The government is to scrap early a key element of its Youth Contract employment scheme in favour of targeted support for young people from black and minority ethnic groups.

The government will replace the Youth Contract wage subsidy with targeted support for young people from black and minority ethnic backgrounds. Image: The Prince's Trust
The government will replace the Youth Contract wage subsidy with targeted support for young people from black and minority ethnic backgrounds. Image: The Prince's Trust

The Department for Work and Pensions (DWP) has confirmed it will bring forward by one month the date from which it will no longer accept applications from employers for the wage incentive element of the scheme.

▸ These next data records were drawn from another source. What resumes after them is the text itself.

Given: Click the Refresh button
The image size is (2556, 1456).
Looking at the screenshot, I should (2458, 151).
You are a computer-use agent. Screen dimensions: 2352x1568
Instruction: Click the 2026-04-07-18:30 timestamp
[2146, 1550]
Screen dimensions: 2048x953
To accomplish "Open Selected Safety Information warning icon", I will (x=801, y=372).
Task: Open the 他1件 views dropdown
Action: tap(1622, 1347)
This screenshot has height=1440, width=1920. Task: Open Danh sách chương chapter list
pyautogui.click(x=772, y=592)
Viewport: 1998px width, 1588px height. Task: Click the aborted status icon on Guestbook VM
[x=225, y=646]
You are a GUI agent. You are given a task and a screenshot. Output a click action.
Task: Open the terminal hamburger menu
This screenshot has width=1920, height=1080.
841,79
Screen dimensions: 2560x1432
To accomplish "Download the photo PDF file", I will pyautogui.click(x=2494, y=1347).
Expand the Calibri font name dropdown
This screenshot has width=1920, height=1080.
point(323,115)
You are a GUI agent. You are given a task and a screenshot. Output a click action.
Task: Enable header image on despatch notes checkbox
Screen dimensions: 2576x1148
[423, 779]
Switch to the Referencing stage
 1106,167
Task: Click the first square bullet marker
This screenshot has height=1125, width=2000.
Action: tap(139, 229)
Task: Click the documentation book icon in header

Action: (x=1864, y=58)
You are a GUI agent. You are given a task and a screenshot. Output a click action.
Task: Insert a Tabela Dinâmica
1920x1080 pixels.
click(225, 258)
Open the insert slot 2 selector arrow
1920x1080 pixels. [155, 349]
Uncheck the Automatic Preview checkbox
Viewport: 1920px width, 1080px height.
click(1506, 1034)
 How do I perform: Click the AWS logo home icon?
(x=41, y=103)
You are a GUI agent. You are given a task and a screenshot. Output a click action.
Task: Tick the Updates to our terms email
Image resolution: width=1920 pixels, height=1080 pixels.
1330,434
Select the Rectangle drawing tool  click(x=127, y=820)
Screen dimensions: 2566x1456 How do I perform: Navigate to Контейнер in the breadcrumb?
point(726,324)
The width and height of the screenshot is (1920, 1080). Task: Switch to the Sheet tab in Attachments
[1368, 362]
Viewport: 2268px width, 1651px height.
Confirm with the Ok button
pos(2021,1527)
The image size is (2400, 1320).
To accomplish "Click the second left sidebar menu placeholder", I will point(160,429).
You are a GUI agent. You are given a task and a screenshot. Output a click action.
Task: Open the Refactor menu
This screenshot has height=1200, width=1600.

It will now end on 6 August, rather than early September as originally planned.

Under the Youth Contract, payments of £2,275 are offered to employers as an incentive to hire 16- to 24-year-olds who have been unemployed for six months or longer on a 26-week placement but the DWP wants to reinvest the funding elsewhere.

The department says it will use the funding to provide targeted support through Jobcentre Plus for jobless 18- and 19-year-olds from black and minority ethnic communities, who the DWP claims face greater barriers to work than other young people.

The payments, introduced as part of the Youth Contract in April 2012, were branded a failure by campaigners in July 2013 when it emerged that the government had made only 4,690 payments in its first year.

Since then the number of incentive payments made has rocketed to 141,000, but is still short of the 160,000 target set when the scheme was launched.

A DWP spokesman said the wage subsidy is ending a month earlier than planned because youth unemployment has fallen significantly.

He said: “We now have record employment in this country, with the largest fall in youth unemployment since the 1980s.

“The Youth Contract has contributed to that by providing over 200,000 opportunities for young people, helping them to get the experience and training they need.

“As part of the government’s long-term economic plan, we’ll be re-investing the wage incentive money in other projects targeted at those young people who face the biggest challenges to getting into work, so everyone can share in the growing economy and improving jobs market.”

Liam Preston, parliamentary and policy officer at YMCA England, was one of the campaigners who spoke out against the wage incentive last year but has concerns about the DWP’s decision.

He said: “The DWP is right to target those who are finding it most difficult to access employment.

“However, with youth unemployment levels still high, we would question the decision to end a programme designed to encourage employers to take on young people, without alternative plans or programmes in place to continue to tackle such a key issue.”

The £1bn Youth Contract was introduced by Deputy Prime Minister Nick Clegg in November 2011 with the aim of helping 410,000 16- to 24-year-olds into work. It is due to end on 31 March 2015.

The Youth Contract for 16- to 17-year-olds not in education, employment or training (Neet) evaluation, published last month by the Institute for Employment Studies, the University of Warwick and Leeds Metropolitan University on behalf of the Department for Education, recommends that premium payments could be used by local authorities to fund services for 16- to 17-year-olds who are Neet.

Government data published in March revealed that the initiative had only helped five 16- to 17-year-olds with the most severe problems back into education, employment or training since the eligibility criteria was extended in January last year.

In June, the Local Government Association called on the government to hand over responsibility for youth employment schemes to councils, citing problems with the Youth Contract programme.